Eventually, your incomplete heart—because of those fragments that have been torn off like the last leaves of autumn through the years—weakens. The work is too much for frail bones and papery skin. All you can do is live quietly with your memories in the back room of one of your children’s houses, and you help while you can, doing things like cooking and mending, until eventually those tasks are taken from you. You sit in a chair by the fire and doze, remembering it all over and over again, if you’re lucky. Or forgetting everything—and maybe that is the luckier thing, after all—puzzled by the strangers hovering over you, spooning broth into your mouth, bathing you once a week. But you are not alone. Even if you no longer recognize the people you had birthed, the husband who still grips your hand at night, tenderly, you are not alone.
That was how you grew old on the prairie, if you were a woman.
The one spinster Gerda had known, the spinster homesteader she had boarded with a year ago, had never envisioned staying out here on the land. She was going to prove up her place, and hire hands to do all the work, then sell it for a good profit and return to Chicago, where she was from. She never spoke of marrying, but maybe in Chicago she had had a beau, or at least family to go back to. Her plans certainly were not to grow old out here alone.
Gerda hadn’t planned to do that, either. Even if Tiny had gone west without her, there would have been others. Less appealing, but she would never have reached the age of twenty-one still unattached. The math didn’t add up. There were too many men who needed wives.
But who would have her now?
In the shock of all the news that fell on her head like hammers raining from the sky, forcing its way through the agonizing pain she suffered physically from her foot being severed from her leg; throughout the torment of guilt and woe, the averted gazes, the tightly pressed lips of those who were forced only through Christian charity to tend to her—this was the one taunting, destroying thought that stood out from all the others.
Who would have her now?
It wasn’t her lost foot that had branded her undesirable. A one-legged wife was still useful to someone; a one-legged wife could still cook and clean and bear children, tend to chickens, garden.
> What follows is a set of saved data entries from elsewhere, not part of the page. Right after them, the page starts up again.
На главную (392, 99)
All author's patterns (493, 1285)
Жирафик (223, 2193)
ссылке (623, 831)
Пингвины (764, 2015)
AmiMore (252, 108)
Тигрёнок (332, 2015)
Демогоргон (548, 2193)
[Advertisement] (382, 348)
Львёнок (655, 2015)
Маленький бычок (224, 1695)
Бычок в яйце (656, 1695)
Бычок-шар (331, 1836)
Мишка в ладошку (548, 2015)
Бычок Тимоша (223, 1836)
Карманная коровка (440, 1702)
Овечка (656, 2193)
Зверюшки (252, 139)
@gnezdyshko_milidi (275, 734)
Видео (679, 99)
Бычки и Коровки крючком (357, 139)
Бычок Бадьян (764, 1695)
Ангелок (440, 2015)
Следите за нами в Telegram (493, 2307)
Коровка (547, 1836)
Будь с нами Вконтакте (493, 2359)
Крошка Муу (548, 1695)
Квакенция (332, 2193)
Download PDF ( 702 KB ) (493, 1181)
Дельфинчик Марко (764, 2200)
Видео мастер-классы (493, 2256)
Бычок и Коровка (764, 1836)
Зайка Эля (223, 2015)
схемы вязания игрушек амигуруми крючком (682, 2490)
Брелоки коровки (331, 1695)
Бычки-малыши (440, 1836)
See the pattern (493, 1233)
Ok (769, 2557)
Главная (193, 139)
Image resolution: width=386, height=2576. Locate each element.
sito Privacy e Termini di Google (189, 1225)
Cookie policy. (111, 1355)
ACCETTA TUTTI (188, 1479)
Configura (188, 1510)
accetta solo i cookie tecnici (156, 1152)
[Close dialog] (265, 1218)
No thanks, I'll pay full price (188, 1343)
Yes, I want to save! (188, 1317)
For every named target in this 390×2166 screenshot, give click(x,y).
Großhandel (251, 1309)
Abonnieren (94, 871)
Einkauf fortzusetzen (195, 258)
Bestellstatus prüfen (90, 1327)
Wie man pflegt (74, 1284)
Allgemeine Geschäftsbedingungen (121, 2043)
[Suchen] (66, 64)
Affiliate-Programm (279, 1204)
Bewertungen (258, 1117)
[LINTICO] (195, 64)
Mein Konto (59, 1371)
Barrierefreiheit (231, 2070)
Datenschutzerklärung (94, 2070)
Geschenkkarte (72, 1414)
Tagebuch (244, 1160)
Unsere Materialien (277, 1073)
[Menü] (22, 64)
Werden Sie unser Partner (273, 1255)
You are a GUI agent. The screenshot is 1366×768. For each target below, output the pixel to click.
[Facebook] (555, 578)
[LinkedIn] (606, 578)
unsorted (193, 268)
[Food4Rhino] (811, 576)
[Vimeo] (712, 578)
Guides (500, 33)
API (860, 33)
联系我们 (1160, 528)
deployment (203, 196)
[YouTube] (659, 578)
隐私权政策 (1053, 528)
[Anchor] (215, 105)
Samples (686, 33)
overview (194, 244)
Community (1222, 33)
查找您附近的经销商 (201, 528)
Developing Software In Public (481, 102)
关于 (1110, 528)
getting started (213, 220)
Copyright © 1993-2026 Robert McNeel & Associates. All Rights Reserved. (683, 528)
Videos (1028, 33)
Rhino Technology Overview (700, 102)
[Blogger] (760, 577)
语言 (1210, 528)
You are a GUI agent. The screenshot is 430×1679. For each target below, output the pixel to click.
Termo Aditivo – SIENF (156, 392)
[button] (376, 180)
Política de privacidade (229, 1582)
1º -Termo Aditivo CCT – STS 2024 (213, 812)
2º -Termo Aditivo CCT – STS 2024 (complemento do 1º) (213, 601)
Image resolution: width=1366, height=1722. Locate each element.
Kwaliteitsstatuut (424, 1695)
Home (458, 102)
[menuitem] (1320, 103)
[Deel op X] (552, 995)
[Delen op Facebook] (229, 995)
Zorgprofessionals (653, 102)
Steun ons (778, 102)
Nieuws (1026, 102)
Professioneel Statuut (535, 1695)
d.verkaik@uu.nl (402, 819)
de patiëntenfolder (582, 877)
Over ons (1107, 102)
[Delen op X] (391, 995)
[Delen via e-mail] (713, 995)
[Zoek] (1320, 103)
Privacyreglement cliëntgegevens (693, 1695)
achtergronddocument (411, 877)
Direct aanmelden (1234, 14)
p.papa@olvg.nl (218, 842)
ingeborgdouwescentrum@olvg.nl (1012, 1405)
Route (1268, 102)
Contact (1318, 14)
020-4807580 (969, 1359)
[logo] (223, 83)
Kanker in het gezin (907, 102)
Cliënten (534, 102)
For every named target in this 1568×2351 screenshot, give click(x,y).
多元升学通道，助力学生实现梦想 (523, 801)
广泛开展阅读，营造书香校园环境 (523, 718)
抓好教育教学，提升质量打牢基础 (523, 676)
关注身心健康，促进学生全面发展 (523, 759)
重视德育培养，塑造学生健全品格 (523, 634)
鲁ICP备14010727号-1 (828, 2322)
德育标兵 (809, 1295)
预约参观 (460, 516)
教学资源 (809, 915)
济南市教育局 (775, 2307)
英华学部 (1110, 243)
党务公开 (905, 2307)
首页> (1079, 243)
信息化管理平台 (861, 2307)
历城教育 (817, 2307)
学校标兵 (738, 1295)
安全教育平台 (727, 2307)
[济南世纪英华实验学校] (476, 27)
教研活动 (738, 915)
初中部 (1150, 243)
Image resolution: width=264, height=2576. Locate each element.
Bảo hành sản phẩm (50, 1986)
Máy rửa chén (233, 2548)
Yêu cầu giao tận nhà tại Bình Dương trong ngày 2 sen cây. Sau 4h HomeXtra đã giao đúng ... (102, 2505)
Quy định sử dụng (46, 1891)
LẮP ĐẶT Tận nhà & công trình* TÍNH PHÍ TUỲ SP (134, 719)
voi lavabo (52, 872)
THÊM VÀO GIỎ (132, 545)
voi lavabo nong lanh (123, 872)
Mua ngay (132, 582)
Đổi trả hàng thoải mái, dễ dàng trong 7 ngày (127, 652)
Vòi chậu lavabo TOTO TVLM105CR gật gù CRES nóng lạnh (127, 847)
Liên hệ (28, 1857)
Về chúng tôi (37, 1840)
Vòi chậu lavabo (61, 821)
Gerda had never known a criminal. Had there ever even been one in her district? She couldn’t remember anything close to it, no chicken or horse thieves. One far neighbor had shot another neighbor’s dog, causing some hard feelings, but the dog was known for eating eggs, and so most had thought it was a justifiable act.
Tiny’s books had been full of tales of daring bandits like Jesse James and Belle Starr, but they had been depicted in such a thrilling, one-sided way that you had no choice but to sympathize with the bandit. The stories were outlandish, fictional, even if they were based on real people. But they were too far removed from the prairie—these stories happened in other places like Texas or Arizona Territory, in fantastic landscapes featuring canyons and arroyos and sagebrush and cacti, places so unimaginable to Gerda it was as if they existed on other planets. None of it—the bandits or the landscape—was real.
But now, intimately, Gerda knew a criminal. A murderess.
She knew herself.
The first day after she’d crawled up to the house, she was still the schoolteacher, a victim of the storm like so many. Yes, Minna and Ingrid had died in her care, but she had carried the girls on her very back, she had carved out a shelter in a haystack, nearly destroying her hands in the process. She had tried. She was valiant. The storm was too big; no one could have done more, or better. She was too gripped by the fiery pain of a dying foot to know anything but that; the pain was all-encompassing, it drove every other sensation away—she didn’t even know how to breathe, how to keep her eyes open, roasting in the flames of it. She succumbed to it, almost gratefully.
When she opened her eyes, finally freed from its torment, she was no longer in the Nillssens’ kitchen. She was back at the Andersons’, in her own bed. And Mama and Papa were with her, Mama seated next to her, clutching her hand, humming a hymn: “How Blest Are They Who Hear God’s Word.”